Matthew 23 is the only place the word kathegetes appears in scripture. Rabbi doesn’t appear outside the gospel accounts. When we see other writers talking about teachers in the New Testament church, they use a different word. It seems that the New Testament writers were careful about this warning not to be called “rabbi” or “teacher” even though that’s not apparent in the English translations.

The word Paul uses for “teacher” is didaskalos (G1320). It’s a more widely used, general term for “instructor, master, teacher” (Zodhiates, The Complete Word Study Dictionary, entry G2519). While it is listed as a synonym for kathegetes, that word for teacher, master, or guide seems to have more to do with authority; Zodhiates also lists kathegetes as a synonym for lord, master, and overseer (entry G2519).

Both didaskalos and kathegetes are used as a synonym/translation for rhabbi (didaskalos in John 1:38 and kathegetes in Matt. 23:8) (Zodhiates entry G4461). It may be that using “rabbi” as a general Hebrew word for teacher is okay in modern use because it could be synonymous with either of these Greek words. However, Spiros Zodhiates thinks the didaskalos teacher would more commonly be seen in the NT times as an equivalent role to Jewish scribes, who are “acquainted with and interpreters of God’s salvation.” He also considers pastors a sub-set of teachers, and says that teaching can be a gift or an office within the church (entry G1320).

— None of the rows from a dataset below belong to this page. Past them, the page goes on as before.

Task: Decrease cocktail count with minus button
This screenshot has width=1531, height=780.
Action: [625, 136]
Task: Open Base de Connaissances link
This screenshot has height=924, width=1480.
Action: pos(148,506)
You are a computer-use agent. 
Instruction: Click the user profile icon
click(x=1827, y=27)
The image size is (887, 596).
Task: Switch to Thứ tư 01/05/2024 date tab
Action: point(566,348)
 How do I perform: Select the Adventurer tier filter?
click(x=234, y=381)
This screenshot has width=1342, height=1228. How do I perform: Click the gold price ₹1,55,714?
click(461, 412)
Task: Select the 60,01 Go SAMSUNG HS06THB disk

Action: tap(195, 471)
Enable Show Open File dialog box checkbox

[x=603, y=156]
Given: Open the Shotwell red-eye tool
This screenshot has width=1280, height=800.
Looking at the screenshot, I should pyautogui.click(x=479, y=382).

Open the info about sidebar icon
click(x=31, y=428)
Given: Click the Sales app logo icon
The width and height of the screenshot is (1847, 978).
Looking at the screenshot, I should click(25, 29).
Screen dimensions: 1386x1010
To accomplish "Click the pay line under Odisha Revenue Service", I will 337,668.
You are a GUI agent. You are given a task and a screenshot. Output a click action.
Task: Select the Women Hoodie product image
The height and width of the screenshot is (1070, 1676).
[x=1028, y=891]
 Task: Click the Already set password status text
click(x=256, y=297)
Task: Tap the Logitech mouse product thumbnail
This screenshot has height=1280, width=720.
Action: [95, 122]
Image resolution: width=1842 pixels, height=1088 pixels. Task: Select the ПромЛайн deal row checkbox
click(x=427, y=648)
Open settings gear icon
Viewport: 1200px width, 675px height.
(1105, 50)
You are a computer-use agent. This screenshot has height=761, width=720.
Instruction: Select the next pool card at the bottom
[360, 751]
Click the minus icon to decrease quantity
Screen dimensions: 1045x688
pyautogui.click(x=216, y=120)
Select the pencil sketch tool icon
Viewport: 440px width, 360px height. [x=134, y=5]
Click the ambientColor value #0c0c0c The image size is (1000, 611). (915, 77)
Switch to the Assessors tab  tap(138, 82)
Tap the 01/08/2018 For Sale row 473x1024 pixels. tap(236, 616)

Didaskalos is a role linked with apostles, prophets, pastors, and other roles in the church (Acts 13:1; 1 Cor. 12:28-29; Eph. 4:11; 1 Tim. 2:7; 2 Tim. 1:11). Hebrews implies that all mature Christians should be teachers, though James warns it’s a great deal of responsibility and is paired with stricter judgement (Heb. 5:12; James 3:1). There’s also a very specific focus to this version of teacher and related roles, which links back to Jesus’s warning.

And he himself gave some as apostles, some as prophets, some as evangelists, and some as pastors and teachers, to equip the saints for the work of ministry, that is, to build up the body of Christ, until we all attain to the unity of the faith and of the knowledge of the Son of God—a mature person, attaining to the measure of Christ’s full stature

Ephesians 4:11-13, NET

Remember that when Jesus warned not to be called teachers (kathegetes), it was in the context of not exalting the self or taking His titles for yourself. Here, the role of teachers (didaskalos) has to do with serving and building up the whole body/church. I think that Jesus’s warning in Matthew 23 and the choice of NT writers to use didaskalos to describe their roles has to do with the way authority is supposed to work in the church of God.

Image of an open Bible with the blog's title text and the words, Why does Paul talk about the role of "teachers" in the church when Jesus said not to be called "teacher"?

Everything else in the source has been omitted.